DPP-Net: Device-Aware Neural Architecture Search

The paper "DPP-Net: Device-aware Progressive Search for Pareto-optimal Neural Architectures" offers a refined approach to Neural Architecture Search (NAS) designed to optimize deep learning models not only for accuracy and model size, but also for device-related metrics such as inference time and memory usage. This presents a comprehensive multi-objective optimization strategy that recognizes the constraints of deploying neural networks on devices with limited computational resources like mobile phones and embedded systems.

The authors introduce DPP-Net, a search methodology centered around device-aware considerations, which is particularly focused on achieving Pareto-optimal network architectures. This approach balances the trade-offs between multiple objectives, ensuring optimized architectures tailored for specific device constraints. DPP-Net operationalizes this through a progressively expanding search space reflective of mobile CNNs, leveraging operations known for efficiency like depth-wise and group convolutions, which are pivotal in mobile contexts.
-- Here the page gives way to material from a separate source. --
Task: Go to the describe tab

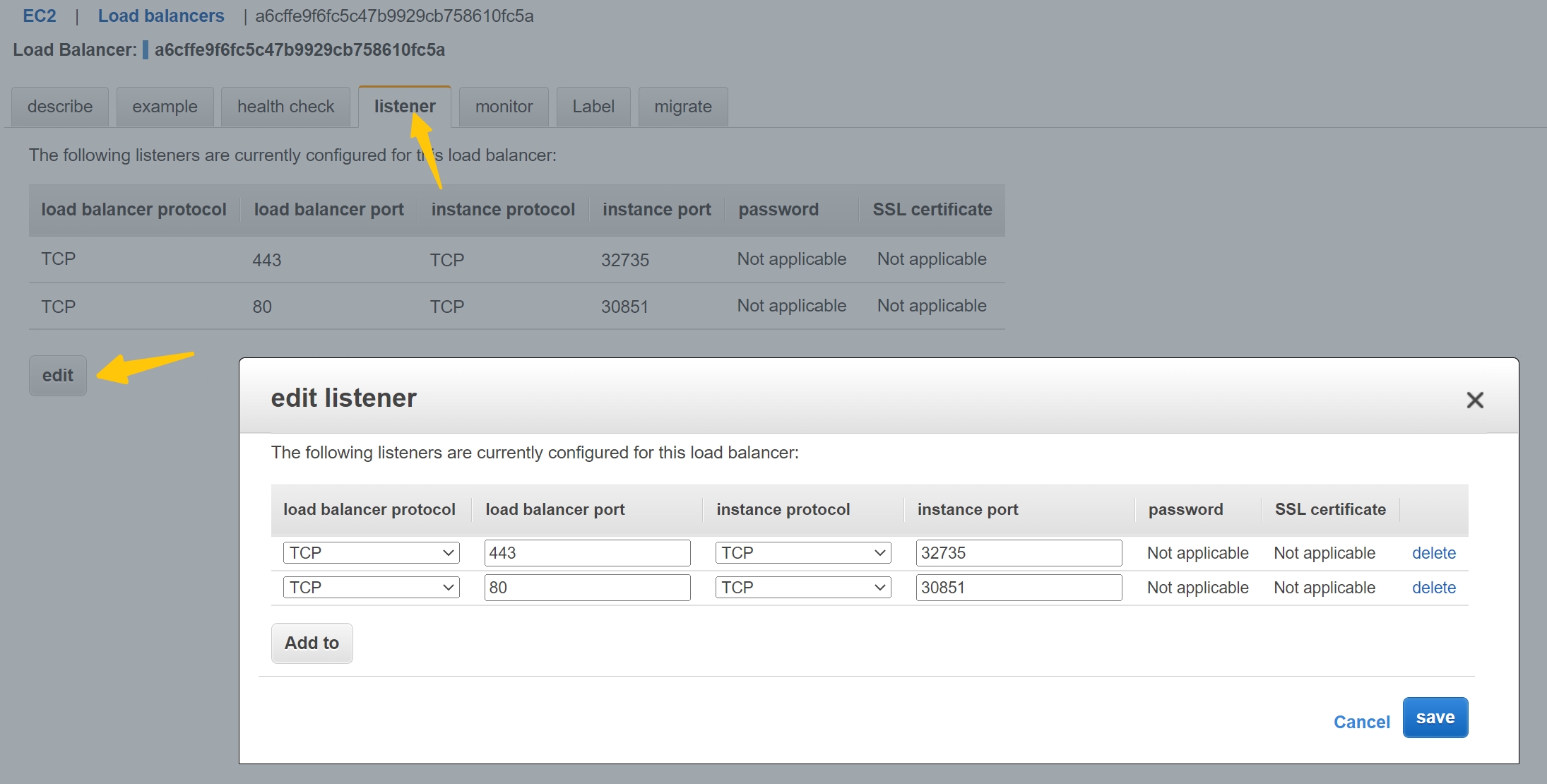Action: 60,107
A critical aspect of DPP-Net is its incorporation of a surrogate model—the use of a Recurrent Neural Network—as part of a Sequential Model-Based Optimization (SMBO) strategy. This component predicts the performance of network architectures during the search process, expediting the discovery of suitable candidates while harnessing a form of mutation that incrementally builds network complexity. The strategy effectively reveals architectures sitting on the Pareto front, ensuring optimal trade-offs between device-specific parameters like inference time and other design priorities such as accuracy.

The paper details experimental comparisons against prior NAS approaches, such as NASNet and models derived through genetic algorithms, and highlights notable improvements. On CIFAR-10, DPP-Net discovered architectures exhibiting superior accuracy and reduced inference times across diverse hardware platforms. Additionally, these architectures demonstrated robustness and adaptability when transferred to the ImageNet dataset, confirming their versatility beyond smaller image classification tasks.

Device performance evaluations further elucidated how DPP-Net identifies architectures that excel on platform-specific metrics, proving that optimizations cannot be generalized across different hardware configurations. The consideration of device heterogeneity—particularly evident in varying inference times across workstation GPUs and mobile CPUs—underscores the necessity of device-aware NAS methodologies in practical applications.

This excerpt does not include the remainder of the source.